Helen had set out the tables and baked some amazing Camouflage Cakes – someone joked they couldn’t see them – and we all had lemonade in the heat.
Once I had run through the talk and arranged the talk table with books and materials, I had a quick walk around the reserve. The tadpoles are just at the moment of growing legs – some have none, some two, some four: it’s very beautiful and touching.
A keen entomologist came running, a Clouded Yellow presumably blown in on the warm southerly wind had breezed across the reserve in front of the hut! They are only occasional visitors here, common enough in France, but they hardly ever perch when the weather is warm.

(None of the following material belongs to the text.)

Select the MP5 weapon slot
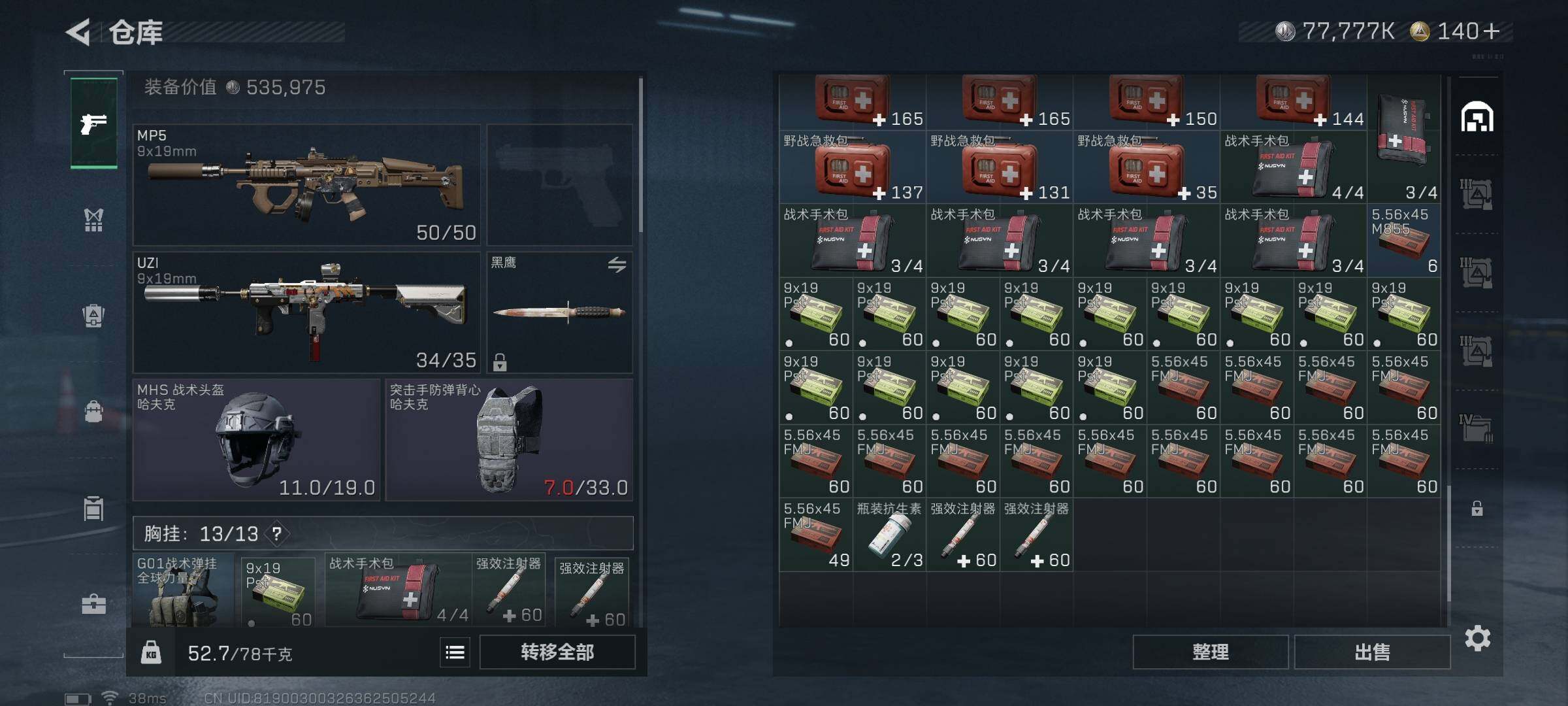 coord(306,185)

A second entomological excitement: a Pompilid spider-hunting wasp was running rapidly about on some papers in the hut, dragging something white below her body. The photo shows what the naked eye could hardly perceive: she had a paralysed spider as big as herself in her jaws (a leg has broken off). She was presumably running about to find a suitable hole to bury the unlucky spider in, complete with one of her own eggs which will hatch and eat the spider as a supply of fresh, living food, enough to keep it going until it pupates.

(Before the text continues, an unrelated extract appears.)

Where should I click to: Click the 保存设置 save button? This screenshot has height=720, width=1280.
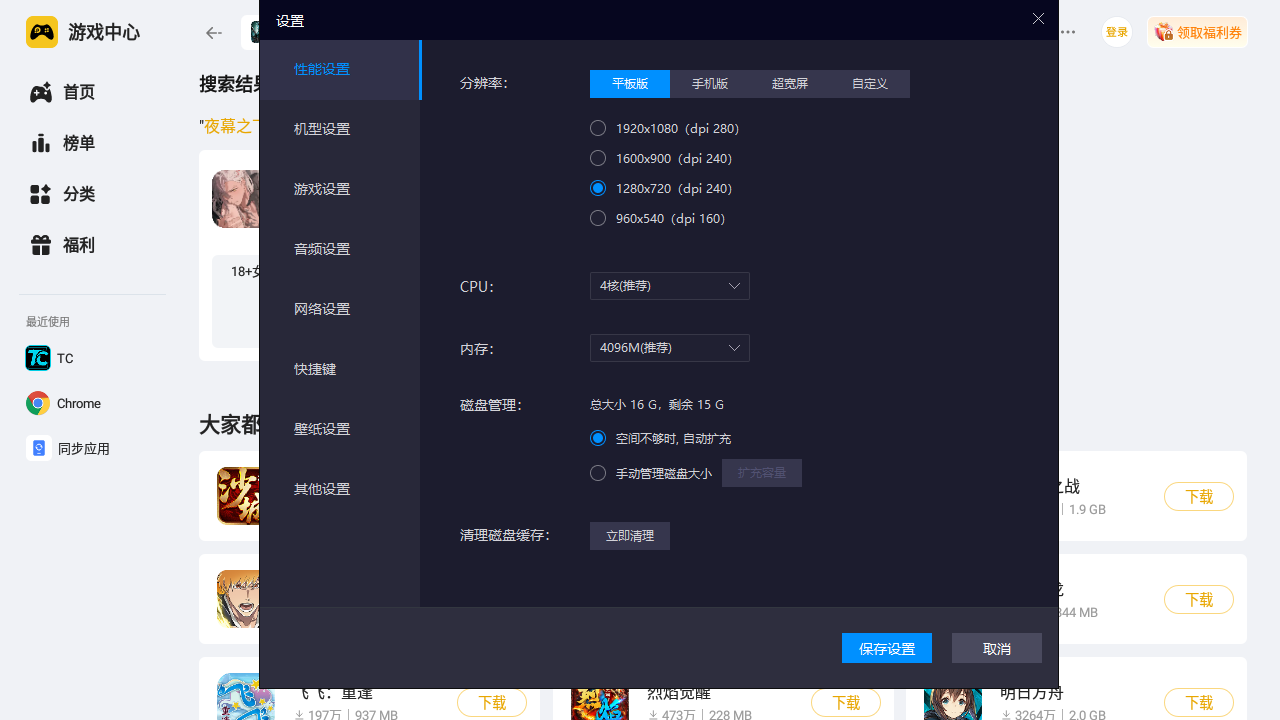click(x=886, y=648)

A surprisingly large audience congregated for the talk, which looked at tricks that animals use to conceal themselves, often in plain sight. I demonstrated using painted cylinders in the fortunately bright sunlight how countershading works and why it is necessary; and how some animals like skunks and honey badgers use it in reverse to make themselves as conspicuous as possible. We all marvelled together at the wonderful camouflage of the Masked Hunter Bug, the Flat-tail Horned Lizard, and perhaps best of all the Potoo, beloved of Hugh Cott, motionless with its astonishing disruptive markings in the fork of a tree. I risked bringing out my copy of Abbott Thayer’s Concealing-Coloration in the Animal Kingdom, complete with his fine but sadly misguided paintings of camouflaged Peacock, Roseate Spoonbills and Wood Duck. He was right about the principle of countershading, and the superb disruptive plumage of gamebirds, though.
Then we had more lemonade and ate the camouflaged cakes!